Abstract CN64
Background
Immune checkpoint inhibitors have brought significant clinical benefits to cancer patients. However, the stimulation of the immune system caused by these drugs might lead to adverse events.
Methods
To estimate the type, frequency, and severity of adverse events in cancer patients undergoing immune checkpoint inhibitors, we conducted a study in two private clinics in Brasilia, DF, Brazil. Data were collected from medical records of individuals with cancer, who were treated between 2013 and 2020 with any immune checkpoint inhibitor (alone or in combination with chemotherapy) and who were 18 years of age or older. Patients whose medical records did not contain information related to the assessment of adverse events were excluded from the study. From each medical record, we extracted types of adverse event e maximum degree of severity for each event, as well as the time between the start of therapy and first appearance of an adverse event. For each type of event, we calculated proportion of occurrence and its 95% confidence interval.
Results
The final sample consisted of 64 participants. Among them, 70.3% presented at least one type of immune-related adverse event. The most frequent events were fatigue (21.9%), itching (20.3%), skin rash (20.3%), diarrhea (20.3%) and hypothyroidism (18.8%). For fatigue, most patients developed grade 1 severity (12.5%), followed by grade 2 (6.3%) and grade 3 (3.1%). For skin rash and pruritus events, most participants were classified as grade 1 (11% for both events), with two individuals (3.1%) developing grade 3 for skin rash. For diarrhea, there was a predominance of grade 1 (12.5%), followed by grade 2 (3.1%) and grade 3 (4.7%). For hypothyroidism, most participants developed grade 1 (12.5%), followed by grade 2 (6.3%).
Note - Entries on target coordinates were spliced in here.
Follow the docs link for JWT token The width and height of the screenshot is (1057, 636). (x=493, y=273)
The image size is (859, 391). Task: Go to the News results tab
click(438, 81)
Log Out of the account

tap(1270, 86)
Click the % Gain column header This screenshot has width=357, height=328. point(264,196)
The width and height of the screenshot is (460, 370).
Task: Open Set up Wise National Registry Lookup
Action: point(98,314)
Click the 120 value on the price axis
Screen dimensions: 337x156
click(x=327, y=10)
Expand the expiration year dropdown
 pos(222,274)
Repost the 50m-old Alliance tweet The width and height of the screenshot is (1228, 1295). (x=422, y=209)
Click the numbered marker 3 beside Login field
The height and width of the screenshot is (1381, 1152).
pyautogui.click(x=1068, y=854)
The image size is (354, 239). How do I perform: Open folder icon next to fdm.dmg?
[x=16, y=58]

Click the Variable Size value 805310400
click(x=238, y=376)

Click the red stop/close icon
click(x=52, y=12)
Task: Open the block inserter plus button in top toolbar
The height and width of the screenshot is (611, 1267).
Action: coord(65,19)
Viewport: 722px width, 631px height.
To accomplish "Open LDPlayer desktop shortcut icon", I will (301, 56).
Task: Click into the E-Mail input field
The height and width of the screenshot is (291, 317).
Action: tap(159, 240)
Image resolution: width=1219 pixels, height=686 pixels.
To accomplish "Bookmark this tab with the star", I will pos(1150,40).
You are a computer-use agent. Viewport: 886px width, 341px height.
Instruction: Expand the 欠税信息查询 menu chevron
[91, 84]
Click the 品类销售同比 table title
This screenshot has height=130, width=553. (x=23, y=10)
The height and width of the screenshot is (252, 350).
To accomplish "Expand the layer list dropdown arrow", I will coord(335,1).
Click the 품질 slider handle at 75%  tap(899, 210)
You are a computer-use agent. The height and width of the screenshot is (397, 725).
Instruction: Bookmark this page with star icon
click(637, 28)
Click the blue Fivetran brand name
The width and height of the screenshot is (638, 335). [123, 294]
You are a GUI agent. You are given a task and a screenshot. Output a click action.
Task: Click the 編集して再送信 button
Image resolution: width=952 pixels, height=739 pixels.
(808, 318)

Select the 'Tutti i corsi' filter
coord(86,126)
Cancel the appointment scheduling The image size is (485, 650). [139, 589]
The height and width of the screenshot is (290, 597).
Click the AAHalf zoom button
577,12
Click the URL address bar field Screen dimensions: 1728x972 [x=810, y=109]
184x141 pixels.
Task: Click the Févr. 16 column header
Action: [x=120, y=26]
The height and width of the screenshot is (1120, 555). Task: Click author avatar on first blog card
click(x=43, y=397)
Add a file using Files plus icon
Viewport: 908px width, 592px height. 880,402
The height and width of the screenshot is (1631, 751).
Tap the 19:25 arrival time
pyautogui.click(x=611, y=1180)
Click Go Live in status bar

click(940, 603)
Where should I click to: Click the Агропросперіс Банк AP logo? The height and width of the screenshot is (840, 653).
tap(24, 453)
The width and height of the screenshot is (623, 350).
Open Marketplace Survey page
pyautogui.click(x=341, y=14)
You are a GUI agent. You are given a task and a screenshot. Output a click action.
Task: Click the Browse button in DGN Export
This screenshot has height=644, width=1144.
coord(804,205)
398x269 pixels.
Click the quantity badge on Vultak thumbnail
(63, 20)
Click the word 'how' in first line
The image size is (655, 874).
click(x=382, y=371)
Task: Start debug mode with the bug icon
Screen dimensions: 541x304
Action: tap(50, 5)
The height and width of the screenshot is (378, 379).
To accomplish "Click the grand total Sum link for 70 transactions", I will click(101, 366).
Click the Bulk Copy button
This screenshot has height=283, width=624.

The median time to onset of immune-related adverse events was 13 weeks, ranging from 8 to 54 weeks.
Conclusions
In conclusion, the most frequent immune-related adverse events were fatigue, itching, skin rash, diarrhea and hypothyroidism, most of which were classified as grades 1 and 2. It is possible that these are underestimated of the real proportions in this population, since 12 medical records were excluded for lack of information. More care recording adverse events would make the estimates more precise.
Clinical trial identification
Editorial acknowledgement
Legal entity responsible for the study
C.I. Vasques, J. Barbosa Lacerda.
Funding
National Council for Scientific and Technological Development (CNPq), Brazil and Foundation for Research Support of the Federal District (FAP-DF), Brazil.
Disclosure
All authors have declared no conflicts of interest.